(LISTED RECORDS begins)

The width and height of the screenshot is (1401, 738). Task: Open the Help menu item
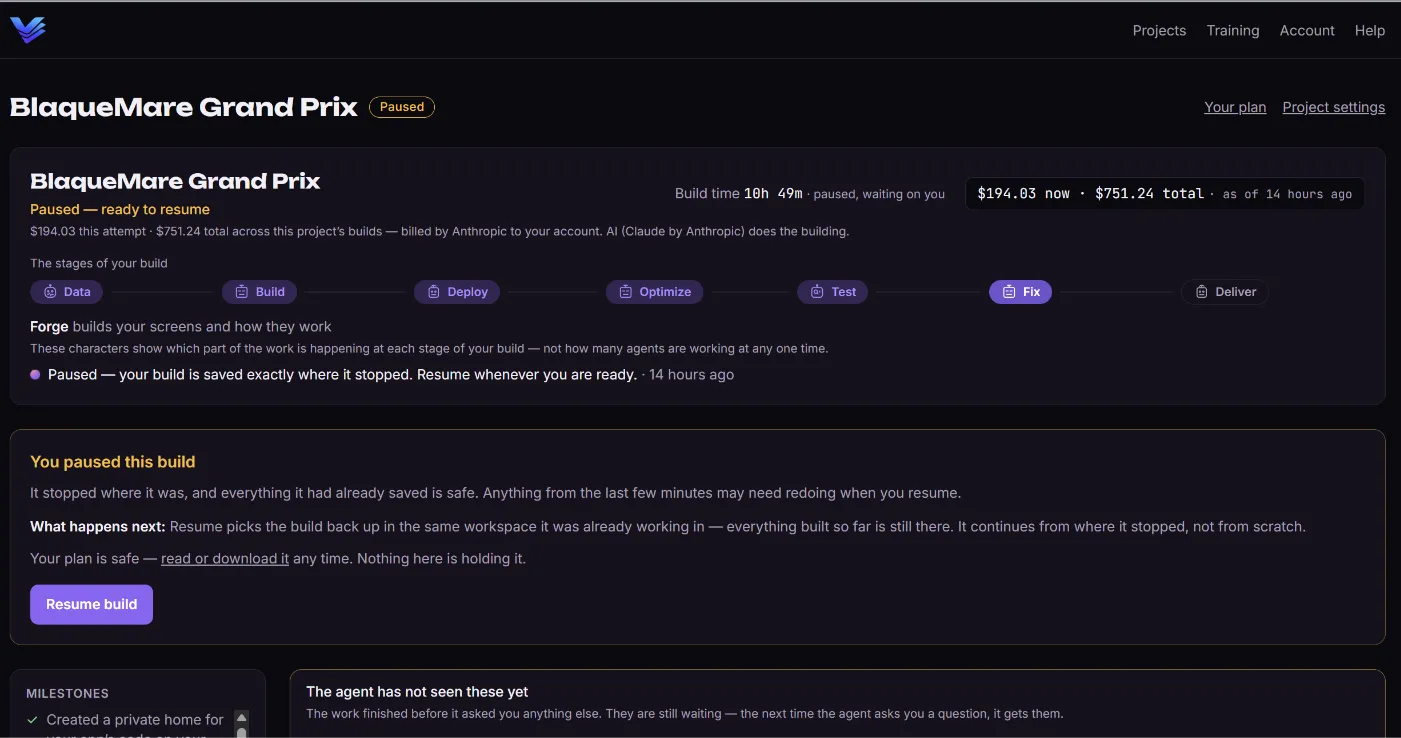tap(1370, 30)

(LISTED RECORDS ends)
(LISTED RECORDS begins)

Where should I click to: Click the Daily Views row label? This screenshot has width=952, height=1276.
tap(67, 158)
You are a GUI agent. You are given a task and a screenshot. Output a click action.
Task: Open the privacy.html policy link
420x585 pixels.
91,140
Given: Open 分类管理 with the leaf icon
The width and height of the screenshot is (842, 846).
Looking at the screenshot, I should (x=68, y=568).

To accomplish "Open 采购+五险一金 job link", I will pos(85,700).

(LISTED RECORDS ends)
(LISTED RECORDS begins)

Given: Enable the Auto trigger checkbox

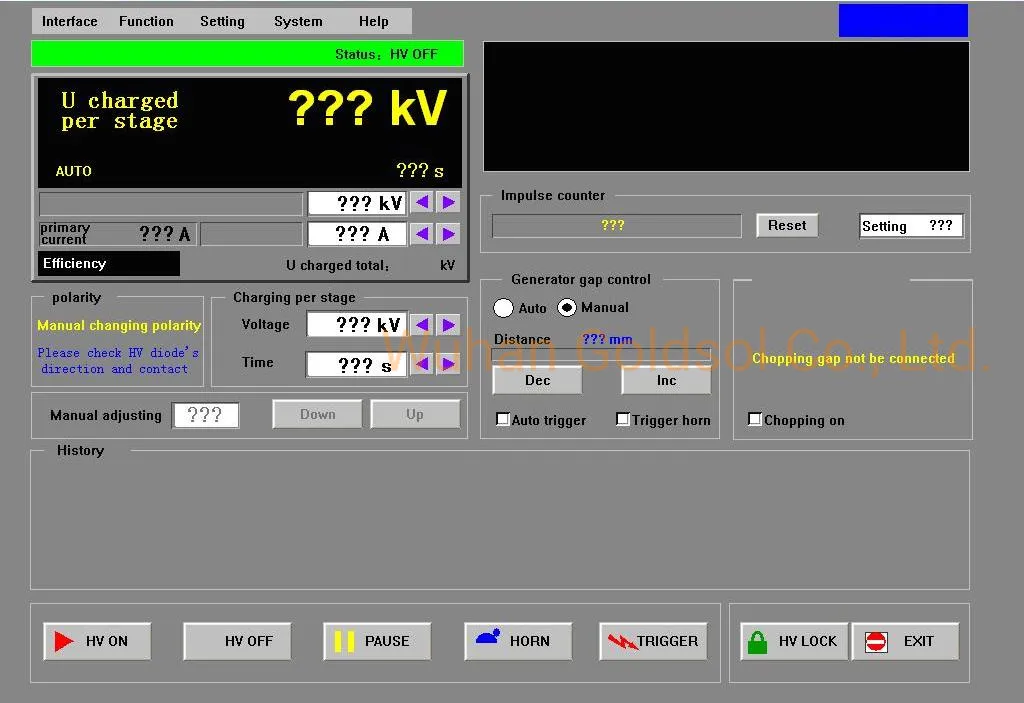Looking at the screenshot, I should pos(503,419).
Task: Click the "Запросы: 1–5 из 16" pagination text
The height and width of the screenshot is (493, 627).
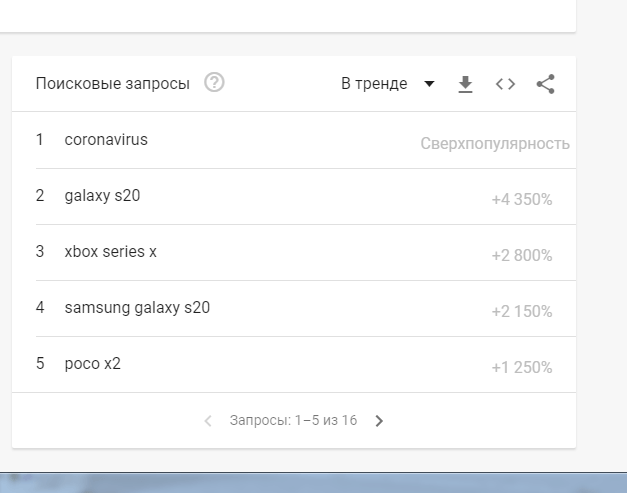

(LISTED RECORDS ends)

DIRECTIONS
In the material above, please find every line that includes the word "link" and copy it.

EXERCISE OUTPUT
Task: Open the privacy.html policy link
To accomplish "Open 采购+五险一金 job link", I will pos(85,700).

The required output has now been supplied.